Ces « experts », auteurs anonymes, semblent oublier que la médecine basée sur les preuves (Evidence Based Medecine) repose sur 3 piliers : la littérature scientifique, mais également les attentes des patients et l’expertise du praticien. Un ostéopathe certifié en ostéopathie périnatale et pédiatrique respecte l’alliance thérapeutique et place son patient (et ses parents) activement au centre d’une décision partagée, lui conférant des conseils et des explications appropriés et validés lui permettant d’être autonome et actif dans le processus thérapeutique. Il doit en outre justifier de 5 années de formation à temps plein, et d’une formation en périnatalité et pédiatrie d’au moins 140 heures pour prétendre à être membre de la SEROPP.
Le collectif No FakeMed ne semble donc pas avoir jugé utile d’appliquer la rigueur scientifique et l’éthique, dont elle reproche l’absence chez les professionnels de l’ostéopathie périnatale et pédiatrique, dans l’élaboration de sa tribune affligeante.
Les auteurs, à coup d’injonctions et de fausses informations, insultent l’intelligence des parents des nouveau-nés et nourrissons que nous soignons, ainsi que notre honnêteté et notre sens de l’éthique.
Ils affirment clairement vouloir faire disparaître l’ostéopathie périnatale et pédiatrique, sur la base d’arguments d’autorité infondés, sans aucune connaissance de la cause qu’ils prétendent combattre.
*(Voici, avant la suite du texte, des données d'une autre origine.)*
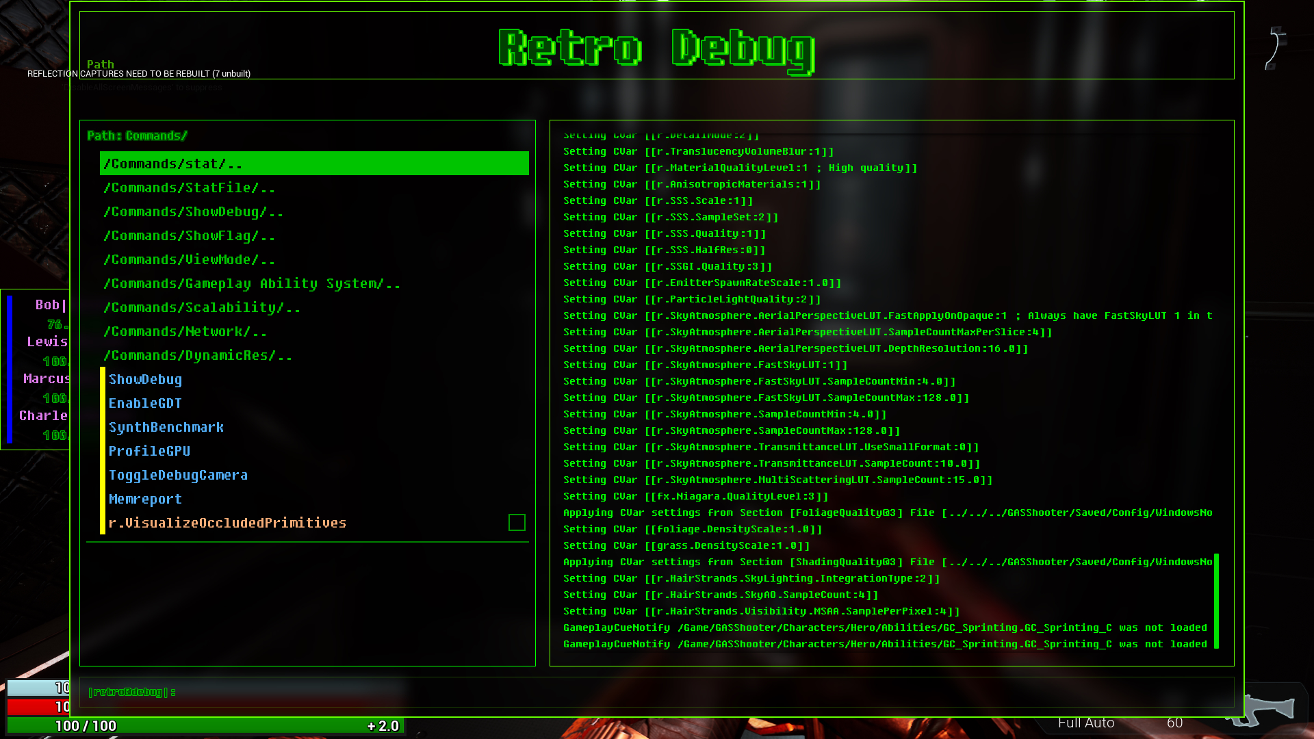Image resolution: width=1314 pixels, height=739 pixels.
Task: Activate the ToggleDebugCamera command
Action: [x=178, y=475]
Quels intérêts pourraient-ils servir, volontairement ou involontairement ?
La SEROPP ne peut évidemment pas empêcher la publication de ce genre de tribune ou « d’argumentaire » visant à diffuser des contre-vérités et approximations concernant l’ostéopathie émanant directement d’individus ou de collectifs d’individus. Elle sait qu’Internet et les réseaux sociaux en regorgent.
Il est par contre consternant de constater, comme cela a été le cas ces derniers mois, la facilité avec laquelle les détracteurs de l’ostéopathie trouvent des relais médiatiques complaisants.
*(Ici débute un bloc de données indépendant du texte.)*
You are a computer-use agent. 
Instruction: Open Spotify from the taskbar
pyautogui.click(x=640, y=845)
Comment un quotidien historique prestigieux peut-il se rendre complice, à nouveau, de la diffusion de fausses informations, d’approximations, d’amalgames et d’erreurs de droit ?
Comment peut-on faciliter la diffusion d’accusations à charge, sans donner la parole aux professionnels de santé en périnatalité et pédiatrie qui travaillent avec succès en collaboration avec des ostéopathes et qui ont une toute autre opinion sur les résultats cliniques de ces derniers et sans donner suite à notre demande de droit de réponse comme cela a été le cas la fois précédente ?
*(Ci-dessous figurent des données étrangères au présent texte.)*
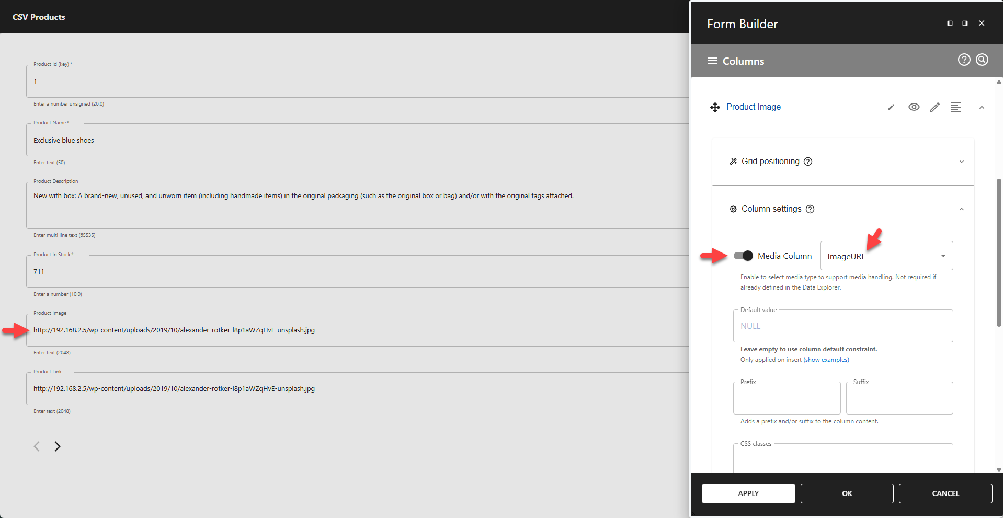Toggle the left split-view icon in Form Builder
The height and width of the screenshot is (518, 1003).
(949, 23)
La SEROPP rappelle par ailleurs qu’elle est disponible pour apporter son expertise auprès des médias souhaitant diffuser une information objective et documentée dans le domaine de l’ostéopathie périnatale et pédiatrique. Elle est dotée d'un conseil scientifique (composé notamment de praticiens hospitaliers, professeurs d’universités, pédiatres, etc.) et est membre de l’Osteopathic International Alliance (OIA) reconnue comme interlocuteur officiel par l’OMS.
Le bureau de la SEROPP
avec tous nos remerciements pour l’aimable participation de Gianni Marangelli, ostéopathe D.O.